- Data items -
======

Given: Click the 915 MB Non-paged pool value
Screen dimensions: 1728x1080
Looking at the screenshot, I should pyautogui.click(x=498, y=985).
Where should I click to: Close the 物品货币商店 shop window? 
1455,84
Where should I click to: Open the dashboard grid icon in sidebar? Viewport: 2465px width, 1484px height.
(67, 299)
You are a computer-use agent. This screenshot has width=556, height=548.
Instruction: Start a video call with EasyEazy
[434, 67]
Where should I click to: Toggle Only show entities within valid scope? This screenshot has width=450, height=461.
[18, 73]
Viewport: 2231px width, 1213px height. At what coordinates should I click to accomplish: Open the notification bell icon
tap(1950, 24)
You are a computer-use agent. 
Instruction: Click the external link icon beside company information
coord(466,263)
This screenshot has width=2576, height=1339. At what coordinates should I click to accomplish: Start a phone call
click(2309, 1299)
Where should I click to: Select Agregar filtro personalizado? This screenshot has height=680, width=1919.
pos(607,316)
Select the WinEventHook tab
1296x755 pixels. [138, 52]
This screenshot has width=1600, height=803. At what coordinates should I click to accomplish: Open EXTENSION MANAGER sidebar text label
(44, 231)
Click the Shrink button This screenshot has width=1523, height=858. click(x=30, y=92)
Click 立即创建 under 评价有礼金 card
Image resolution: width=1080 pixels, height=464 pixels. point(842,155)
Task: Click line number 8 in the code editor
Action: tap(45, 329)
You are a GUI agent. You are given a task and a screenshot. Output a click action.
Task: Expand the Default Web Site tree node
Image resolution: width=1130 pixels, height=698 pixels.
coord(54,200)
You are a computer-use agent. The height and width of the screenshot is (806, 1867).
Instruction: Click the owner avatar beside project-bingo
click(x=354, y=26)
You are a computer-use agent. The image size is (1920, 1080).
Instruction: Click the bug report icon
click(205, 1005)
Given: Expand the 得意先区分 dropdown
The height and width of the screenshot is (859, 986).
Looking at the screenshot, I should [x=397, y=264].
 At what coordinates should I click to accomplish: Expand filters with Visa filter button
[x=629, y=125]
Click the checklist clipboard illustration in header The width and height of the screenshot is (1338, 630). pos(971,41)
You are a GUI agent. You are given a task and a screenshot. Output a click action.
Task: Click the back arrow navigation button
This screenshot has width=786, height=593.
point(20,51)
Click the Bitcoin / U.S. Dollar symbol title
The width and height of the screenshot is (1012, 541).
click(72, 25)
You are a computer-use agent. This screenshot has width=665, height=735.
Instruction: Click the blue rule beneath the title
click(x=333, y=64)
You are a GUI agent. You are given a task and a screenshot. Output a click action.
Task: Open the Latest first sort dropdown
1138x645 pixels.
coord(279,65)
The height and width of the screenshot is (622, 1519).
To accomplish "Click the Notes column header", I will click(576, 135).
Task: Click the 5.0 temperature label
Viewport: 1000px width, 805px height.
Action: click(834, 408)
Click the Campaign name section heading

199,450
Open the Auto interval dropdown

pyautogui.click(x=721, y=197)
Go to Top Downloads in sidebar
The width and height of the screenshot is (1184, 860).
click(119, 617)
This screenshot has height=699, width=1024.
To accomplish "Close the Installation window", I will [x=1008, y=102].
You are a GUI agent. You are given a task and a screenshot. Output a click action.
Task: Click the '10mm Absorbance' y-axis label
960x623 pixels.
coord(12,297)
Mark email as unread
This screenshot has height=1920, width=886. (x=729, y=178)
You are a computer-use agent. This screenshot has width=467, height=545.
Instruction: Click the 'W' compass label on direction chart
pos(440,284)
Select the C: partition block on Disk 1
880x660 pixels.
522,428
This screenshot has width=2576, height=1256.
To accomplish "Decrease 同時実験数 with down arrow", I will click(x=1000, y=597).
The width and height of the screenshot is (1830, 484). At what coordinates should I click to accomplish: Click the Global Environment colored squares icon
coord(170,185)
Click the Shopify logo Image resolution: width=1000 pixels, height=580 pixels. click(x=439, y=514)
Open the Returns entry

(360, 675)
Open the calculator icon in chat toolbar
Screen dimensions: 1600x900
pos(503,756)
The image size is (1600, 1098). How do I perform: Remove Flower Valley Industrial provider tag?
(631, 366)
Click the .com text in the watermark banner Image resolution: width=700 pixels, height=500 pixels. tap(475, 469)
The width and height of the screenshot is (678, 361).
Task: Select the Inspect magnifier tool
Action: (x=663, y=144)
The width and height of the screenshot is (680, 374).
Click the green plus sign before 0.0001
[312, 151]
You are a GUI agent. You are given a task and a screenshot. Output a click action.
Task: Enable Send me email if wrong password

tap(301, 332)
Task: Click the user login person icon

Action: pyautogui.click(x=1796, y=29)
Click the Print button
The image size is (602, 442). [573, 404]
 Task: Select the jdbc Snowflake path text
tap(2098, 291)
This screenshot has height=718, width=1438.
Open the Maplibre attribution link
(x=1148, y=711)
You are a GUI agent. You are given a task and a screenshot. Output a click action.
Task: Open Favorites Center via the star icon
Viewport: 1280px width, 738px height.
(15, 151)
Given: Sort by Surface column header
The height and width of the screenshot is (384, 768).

======

- Exercise -
Please update the records in the stretch from the line containing "Select the WinEventHook tab" through the line containing "Click the Shrink", replacing "Shrink" with "Collapse" and leaving everything else unchanged. Give only those lines.

- Task output -
Select the WinEventHook tab
1296x755 pixels. [138, 52]
This screenshot has width=1600, height=803. At what coordinates should I click to accomplish: Open EXTENSION MANAGER sidebar text label
(44, 231)
Click the Collapse button This screenshot has width=1523, height=858. click(x=30, y=92)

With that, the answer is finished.